As per the syntax PIVOT only works with an aggregate:
SELECT <non-pivoted column>, [first pivoted column] AS <column name>, [second pivoted column] AS <column name>, ... [last pivoted column] AS <column name> FROM (<SELECT query that produces the data>) AS <alias for the source query> PIVOT ( <aggregation function>(<column being aggregated>) FOR [<column that contains the values that will become column headers>] IN ( [first pivoted column], [second pivoted column], ... [last pivoted column]) ) AS <alias for the pivot table> <optional ORDER BY clause>; |
But I don’t want to do any aggregate operation as all I want is to transpose the data into a tabular format.
There are 2 approaches to do this based on the requirements:
1. If the column names are consistent across the data then follow the 1st approach
2. If the column names are NOT consistent then the 2nd approach will solve the purpose using a schema table.

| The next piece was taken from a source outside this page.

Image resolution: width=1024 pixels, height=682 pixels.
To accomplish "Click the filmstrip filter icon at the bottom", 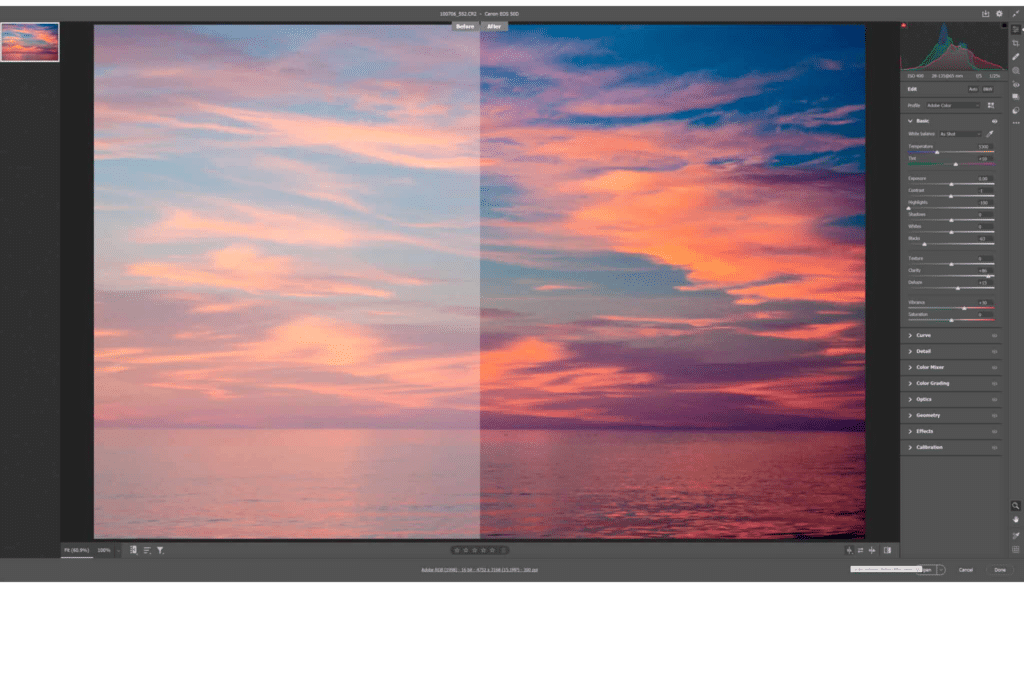I will click(x=160, y=550).
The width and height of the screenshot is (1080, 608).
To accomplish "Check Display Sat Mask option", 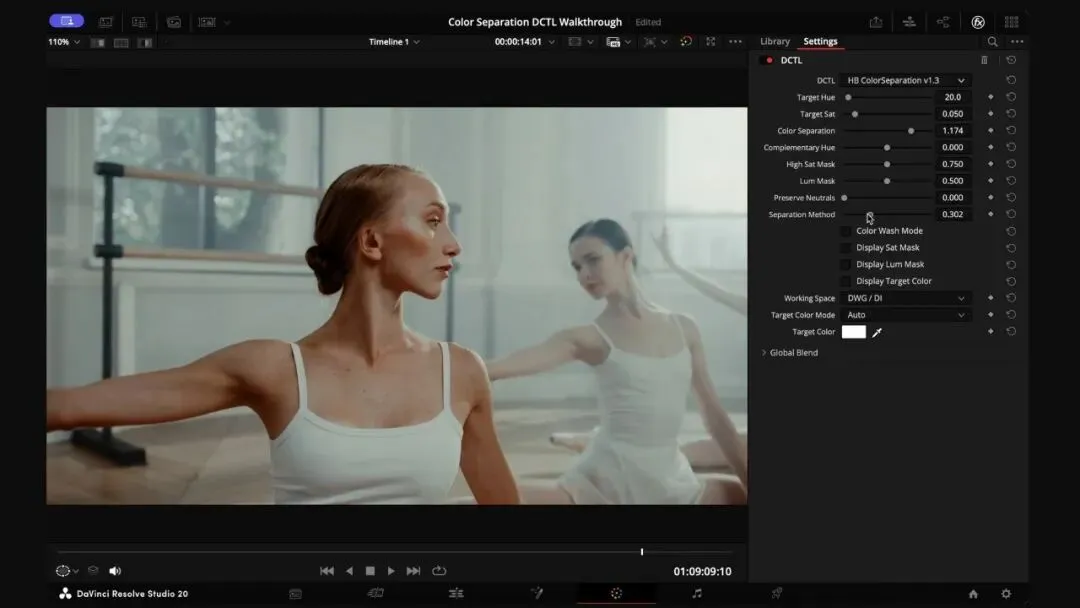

Let’s create a table with the data as shown in the Image-1
Approach- 1 :- columns (NAME,ADDRESS,PHONE ,EMAIL) is consistent across all the sets
create table customers ( IID INT IDENTITY(1,1),col0 varchar(90),col1 varchar(90)) GO -- 1st set insert into customers values ( 'NAME','A_NM') insert into customers values ( 'ADDRESS','A_ADR') insert into customers values ( 'PHONE','A_PH') insert into customers values ( 'EMAIL','A_EMAIL') -- 2nd set insert into customers values ( 'NAME','B_BM') insert into customers values ( 'ADDRESS','B_ADR') insert into customers values ( 'PHONE','B_XYZ') insert into customers values ( 'EMAIL','B_PH') -- 3rd set insert into customers values ( 'NAME','C_BM') insert into customers values ( 'ADDRESS','C_ADR') insert into customers values ( 'PHONE','C_XYZ') insert into customers values ( 'EMAIL','C_EMAIL') |
To transpose the data into a pivot report, I have used the partition function and included the results in a CTE and select the data in the CTE using PIVOT operator
script –A1
WITH CUST_CTE(iid, COL0,COL1,RID) AS ( SELECT iid, COL0,COL1 , ROW_NUMBER() OVER (PARTITION BY (COL0)ORDER BY IID) AS RID FROM CUSTOMERS ) SELECT NAME,ADDRESS,PHONE,EMAIL FROM (SELECT COL0,COL1,RID FROM CUST_CTE)C PIVOT ( max(COL1) FOR COL0 IN (NAME,[ADDRESS],PHONE,EMAIL) ) AS PivotTable; |
Output:
Explanation: the key to the whole solution is to partition the sets in the data, the column RID has the partitioned values which actually works with the PIVOT. To make it more clear, look at the output of the CTE. You can see the data sets are partitioned with a column in RID. So when you execute the script A1, the RID makes the rows to unique.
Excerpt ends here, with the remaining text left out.